Reliable Face Morphing Attack Detection in On-The-Fly Border Control Scenario with Variation in Image Resolution and Capture Distance
This addresses a security threat in border control systems by improving detection of face morphing attacks, though it is incremental as it builds on existing D-MAD techniques.
The paper tackles face morphing attack detection in on-the-fly border control scenarios by proposing a novel D-MAD algorithm using spherical interpolation and hierarchical fusion of deep features from six pre-trained CNNs, achieving superior performance compared to existing methods on a newly generated SCFace-Morph dataset.
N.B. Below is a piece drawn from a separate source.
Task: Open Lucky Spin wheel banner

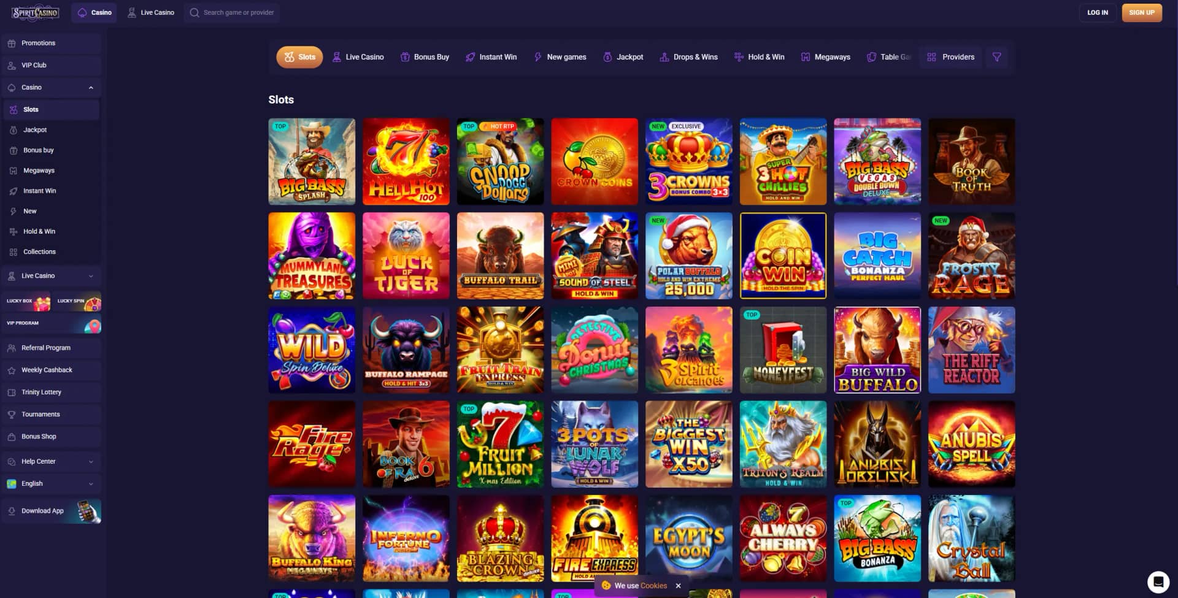Action: [x=77, y=301]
Face Recognition Systems (FRS) are vulnerable to various attacks performed directly and indirectly. Among these attacks, face morphing attacks are highly potential in deceiving automatic FRS and human observers and indicate a severe security threat, especially in the border control scenario. This work presents a face morphing attack detection, especially in the On-The-Fly (OTF) Automatic Border Control (ABC) scenario. We present a novel Differential-MAD (D-MAD) algorithm based on the spherical interpolation and hierarchical fusion of deep features computed from six different pre-trained deep Convolutional Neural Networks (CNNs). Extensive experiments are carried out on the newly generated face morphing dataset (SCFace-Morph) based on the publicly available SCFace dataset by considering the real-life scenario of Automatic Border Control (ABC) gates. Experimental protocols are designed to benchmark the proposed and state-of-the-art (SOTA) D-MAD techniques for different camera resolutions and capture distances. Obtained results have indicated the superior performance of the proposed D-MAD method compared to the existing methods.